• **Data listing**:
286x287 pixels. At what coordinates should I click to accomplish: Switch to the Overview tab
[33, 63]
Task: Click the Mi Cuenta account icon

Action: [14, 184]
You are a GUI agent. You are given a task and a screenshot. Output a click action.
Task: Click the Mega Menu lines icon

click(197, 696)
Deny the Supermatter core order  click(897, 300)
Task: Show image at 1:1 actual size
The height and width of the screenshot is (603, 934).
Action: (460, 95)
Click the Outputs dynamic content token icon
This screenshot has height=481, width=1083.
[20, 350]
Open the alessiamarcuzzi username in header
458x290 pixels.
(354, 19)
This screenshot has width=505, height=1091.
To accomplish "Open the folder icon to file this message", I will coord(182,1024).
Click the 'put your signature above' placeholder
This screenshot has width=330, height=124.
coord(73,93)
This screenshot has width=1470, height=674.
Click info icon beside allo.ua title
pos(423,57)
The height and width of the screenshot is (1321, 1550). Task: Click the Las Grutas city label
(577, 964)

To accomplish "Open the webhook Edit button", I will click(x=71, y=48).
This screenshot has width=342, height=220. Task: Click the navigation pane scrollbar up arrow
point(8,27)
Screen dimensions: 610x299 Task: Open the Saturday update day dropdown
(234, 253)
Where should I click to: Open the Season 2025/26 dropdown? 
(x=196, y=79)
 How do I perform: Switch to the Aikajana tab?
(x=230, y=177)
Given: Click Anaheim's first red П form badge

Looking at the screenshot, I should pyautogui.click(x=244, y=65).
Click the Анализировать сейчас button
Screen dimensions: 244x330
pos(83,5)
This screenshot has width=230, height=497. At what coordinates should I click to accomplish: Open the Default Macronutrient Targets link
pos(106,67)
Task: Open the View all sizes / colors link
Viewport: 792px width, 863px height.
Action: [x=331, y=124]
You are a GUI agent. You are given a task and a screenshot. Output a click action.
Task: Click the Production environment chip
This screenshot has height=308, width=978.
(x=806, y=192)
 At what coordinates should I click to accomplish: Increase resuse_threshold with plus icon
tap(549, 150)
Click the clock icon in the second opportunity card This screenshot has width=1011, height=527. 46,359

• **Problem requirements**: Set the listing down again in full, exactly as it was given.

• **Solution for this problem**:
286x287 pixels. At what coordinates should I click to accomplish: Switch to the Overview tab
[33, 63]
Task: Click the Mi Cuenta account icon

Action: [14, 184]
You are a GUI agent. You are given a task and a screenshot. Output a click action.
Task: Click the Mega Menu lines icon

click(197, 696)
Deny the Supermatter core order  click(897, 300)
Task: Show image at 1:1 actual size
The height and width of the screenshot is (603, 934).
Action: (460, 95)
Click the Outputs dynamic content token icon
This screenshot has height=481, width=1083.
[20, 350]
Open the alessiamarcuzzi username in header
458x290 pixels.
(354, 19)
This screenshot has width=505, height=1091.
To accomplish "Open the folder icon to file this message", I will coord(182,1024).
Click the 'put your signature above' placeholder
This screenshot has width=330, height=124.
coord(73,93)
This screenshot has width=1470, height=674.
Click info icon beside allo.ua title
pos(423,57)
The height and width of the screenshot is (1321, 1550). Task: Click the Las Grutas city label
(577, 964)

To accomplish "Open the webhook Edit button", I will click(x=71, y=48).
This screenshot has width=342, height=220. Task: Click the navigation pane scrollbar up arrow
point(8,27)
Screen dimensions: 610x299 Task: Open the Saturday update day dropdown
(234, 253)
Where should I click to: Open the Season 2025/26 dropdown? 
(x=196, y=79)
 How do I perform: Switch to the Aikajana tab?
(x=230, y=177)
Given: Click Anaheim's first red П form badge

Looking at the screenshot, I should pyautogui.click(x=244, y=65).
Click the Анализировать сейчас button
Screen dimensions: 244x330
pos(83,5)
This screenshot has width=230, height=497. At what coordinates should I click to accomplish: Open the Default Macronutrient Targets link
pos(106,67)
Task: Open the View all sizes / colors link
Viewport: 792px width, 863px height.
Action: [x=331, y=124]
You are a GUI agent. You are given a task and a screenshot. Output a click action.
Task: Click the Production environment chip
This screenshot has height=308, width=978.
(x=806, y=192)
 At what coordinates should I click to accomplish: Increase resuse_threshold with plus icon
tap(549, 150)
Click the clock icon in the second opportunity card This screenshot has width=1011, height=527. 46,359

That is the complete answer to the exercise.